-- Start SELECTED PASSAGE --

# 2017 is here!!!



## margaret (Aug 30, 2013)

Happy New Year to my TGS family!! Wishing everyone a wonderful 2017!:fireworks:


----------



## Goatzrule (Feb 7, 2013)

Happy New Year, wishing you all the best for the up coming year. Have fun tonight be safe.


----------



## Goats Rock (Jun 20, 2011)

Yes, Happy New Year. 2016 was pretty decent for me, personally. But, I know for a lot of people it was not. I sure hope 2017 brings better things for everyone! Especially: healthy goats, easy kiddings and lots of doe kids!


----------



## ksalvagno (Oct 6, 2009)

Happy New Year!


----------



## JK_Farms (Nov 12, 2016)

Happy New Year!


----------



## toth boer goats (Jul 20, 2008)

Happy New Year to all~!!


----------



## billiejw89 (May 7, 2014)

Happy New Year!


----------



## DDFN (Jul 31, 2011)

Happy New Year to all! I haven't been on here in a very long time. So sorry but I hope to be on here more this year. I have missed you all so much but had been so busy at work and with family life.

-- End SELECTED PASSAGE --

- **REQUIRED TASK A**: Condense the paragraph in the New Year thread that begins "Yes, Happy New Year. 2016 was pretty decent" into a short bulleted list that keeps its main points.
- **REQUIRED TASK B**: Carry the New Year thread forward from its final post.
The data have no role in this exercise.

-- Start INFORMATION GIVEN --

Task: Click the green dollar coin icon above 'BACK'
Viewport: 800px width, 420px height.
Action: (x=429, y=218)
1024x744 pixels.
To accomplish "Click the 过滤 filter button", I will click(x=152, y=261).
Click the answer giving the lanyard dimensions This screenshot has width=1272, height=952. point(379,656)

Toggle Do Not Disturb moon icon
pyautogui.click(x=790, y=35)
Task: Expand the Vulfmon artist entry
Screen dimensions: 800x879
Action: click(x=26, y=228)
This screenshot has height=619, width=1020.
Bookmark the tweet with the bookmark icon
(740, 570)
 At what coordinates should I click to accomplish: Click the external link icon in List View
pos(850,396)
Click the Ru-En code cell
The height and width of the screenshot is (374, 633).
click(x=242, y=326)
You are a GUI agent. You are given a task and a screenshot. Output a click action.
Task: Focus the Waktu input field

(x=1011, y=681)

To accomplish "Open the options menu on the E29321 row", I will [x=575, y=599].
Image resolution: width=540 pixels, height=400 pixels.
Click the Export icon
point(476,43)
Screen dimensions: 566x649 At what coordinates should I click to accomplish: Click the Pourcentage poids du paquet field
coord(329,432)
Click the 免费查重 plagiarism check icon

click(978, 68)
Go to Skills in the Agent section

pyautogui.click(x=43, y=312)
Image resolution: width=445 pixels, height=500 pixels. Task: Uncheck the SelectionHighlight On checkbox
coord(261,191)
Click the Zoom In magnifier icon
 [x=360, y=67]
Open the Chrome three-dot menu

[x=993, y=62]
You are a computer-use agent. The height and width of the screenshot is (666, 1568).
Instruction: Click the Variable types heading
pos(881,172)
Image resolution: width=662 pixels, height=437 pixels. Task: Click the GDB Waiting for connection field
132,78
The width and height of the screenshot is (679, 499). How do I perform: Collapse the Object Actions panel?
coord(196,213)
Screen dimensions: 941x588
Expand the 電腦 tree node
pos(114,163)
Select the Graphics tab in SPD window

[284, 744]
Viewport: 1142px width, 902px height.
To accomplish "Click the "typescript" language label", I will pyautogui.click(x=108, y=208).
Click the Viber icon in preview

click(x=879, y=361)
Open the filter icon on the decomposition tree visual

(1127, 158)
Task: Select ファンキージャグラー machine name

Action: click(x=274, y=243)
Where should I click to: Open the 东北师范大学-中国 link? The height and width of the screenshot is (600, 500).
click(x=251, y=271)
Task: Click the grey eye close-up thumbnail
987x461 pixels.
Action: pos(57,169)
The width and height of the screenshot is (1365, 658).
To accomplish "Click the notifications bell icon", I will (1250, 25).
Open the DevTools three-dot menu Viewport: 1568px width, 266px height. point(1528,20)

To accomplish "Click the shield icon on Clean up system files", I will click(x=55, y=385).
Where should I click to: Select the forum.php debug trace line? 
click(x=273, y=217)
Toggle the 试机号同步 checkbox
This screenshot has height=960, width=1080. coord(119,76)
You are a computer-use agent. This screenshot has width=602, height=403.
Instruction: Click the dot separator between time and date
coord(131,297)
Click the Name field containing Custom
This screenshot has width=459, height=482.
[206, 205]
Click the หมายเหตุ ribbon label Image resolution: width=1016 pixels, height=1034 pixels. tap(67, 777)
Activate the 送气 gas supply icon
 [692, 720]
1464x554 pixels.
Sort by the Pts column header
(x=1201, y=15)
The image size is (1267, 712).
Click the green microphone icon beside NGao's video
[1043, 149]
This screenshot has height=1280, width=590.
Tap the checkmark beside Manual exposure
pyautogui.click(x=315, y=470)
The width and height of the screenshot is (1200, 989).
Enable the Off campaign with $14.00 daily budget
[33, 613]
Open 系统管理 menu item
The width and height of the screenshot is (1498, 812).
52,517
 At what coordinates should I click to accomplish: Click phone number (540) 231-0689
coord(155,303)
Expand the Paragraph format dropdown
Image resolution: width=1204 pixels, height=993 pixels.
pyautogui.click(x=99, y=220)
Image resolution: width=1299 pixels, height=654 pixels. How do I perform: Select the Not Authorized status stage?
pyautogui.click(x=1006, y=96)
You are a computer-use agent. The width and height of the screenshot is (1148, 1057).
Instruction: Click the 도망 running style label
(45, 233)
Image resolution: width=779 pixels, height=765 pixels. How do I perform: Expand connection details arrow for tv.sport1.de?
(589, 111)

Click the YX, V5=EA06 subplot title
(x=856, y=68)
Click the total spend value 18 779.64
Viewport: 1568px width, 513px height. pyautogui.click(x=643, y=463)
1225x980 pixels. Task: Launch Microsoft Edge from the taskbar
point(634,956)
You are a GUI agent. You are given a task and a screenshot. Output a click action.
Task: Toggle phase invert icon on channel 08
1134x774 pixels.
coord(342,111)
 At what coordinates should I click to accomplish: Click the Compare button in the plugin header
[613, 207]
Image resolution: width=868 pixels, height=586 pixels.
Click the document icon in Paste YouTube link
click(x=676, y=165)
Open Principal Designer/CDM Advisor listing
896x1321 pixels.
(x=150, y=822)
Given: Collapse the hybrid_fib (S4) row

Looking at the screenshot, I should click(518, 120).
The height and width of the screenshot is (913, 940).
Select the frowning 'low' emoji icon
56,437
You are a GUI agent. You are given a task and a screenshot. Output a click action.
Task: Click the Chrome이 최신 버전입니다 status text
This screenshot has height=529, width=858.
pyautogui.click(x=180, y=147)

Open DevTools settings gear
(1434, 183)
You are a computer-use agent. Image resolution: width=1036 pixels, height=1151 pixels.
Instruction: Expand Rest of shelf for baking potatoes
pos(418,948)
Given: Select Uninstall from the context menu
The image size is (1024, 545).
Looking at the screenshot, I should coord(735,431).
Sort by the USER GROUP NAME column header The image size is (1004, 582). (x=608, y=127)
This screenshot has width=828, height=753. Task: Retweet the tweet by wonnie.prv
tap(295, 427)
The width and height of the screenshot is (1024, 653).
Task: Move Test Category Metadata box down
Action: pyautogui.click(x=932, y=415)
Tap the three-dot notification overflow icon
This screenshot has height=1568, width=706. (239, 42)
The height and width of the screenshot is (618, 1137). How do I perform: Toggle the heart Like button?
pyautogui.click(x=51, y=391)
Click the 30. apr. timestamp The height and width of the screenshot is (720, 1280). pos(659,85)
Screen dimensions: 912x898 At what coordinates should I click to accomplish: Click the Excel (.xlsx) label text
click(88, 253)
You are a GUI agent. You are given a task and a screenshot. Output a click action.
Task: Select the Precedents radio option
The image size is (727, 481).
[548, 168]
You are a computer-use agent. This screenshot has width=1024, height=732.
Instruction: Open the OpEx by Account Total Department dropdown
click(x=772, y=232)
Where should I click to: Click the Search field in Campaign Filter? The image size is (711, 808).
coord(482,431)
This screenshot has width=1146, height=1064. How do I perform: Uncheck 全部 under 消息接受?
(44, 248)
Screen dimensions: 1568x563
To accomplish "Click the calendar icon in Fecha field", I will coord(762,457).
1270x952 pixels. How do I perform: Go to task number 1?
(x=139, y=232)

-- End INFORMATION GIVEN --

- **FINAL RESULT A**:
- Happy New Year.
- 2016 went fairly well for the writer, but not for many others.
- The writer hopes 2017 is better for everyone, especially with healthy goats, easy kiddings and many doe kids.

- **FINAL RESULT B**:
Best wishes to all TGS family for a great start to the new year!


----------



## MoonShadow (Mar 1, 2015)

Happy New Year!!!:fireworks: I have a feeling this is going to be a really good year. . . or at least better then 2016. hehe


----------



## catharina (Mar 17, 2016)

Happy New Year from me too--any New Years resolutions? Mine are to expand my goat space, get better at trimming hooves, & continue to learn more & more about goats!


----------



## Goatzrule (Feb 7, 2013)

Mine is to figure out what my future with livestock is.


----------



## MoonShadow (Mar 1, 2015)

A few of my new years resolutions are to, get better at hoof trimming, up the over all health and show quality of my herd, get chickens and ducks, build a few new goat pens. 

And . . . Lose weight Lol just kidding (;


----------



## Little-Bits-N-Pieces (Apr 7, 2013)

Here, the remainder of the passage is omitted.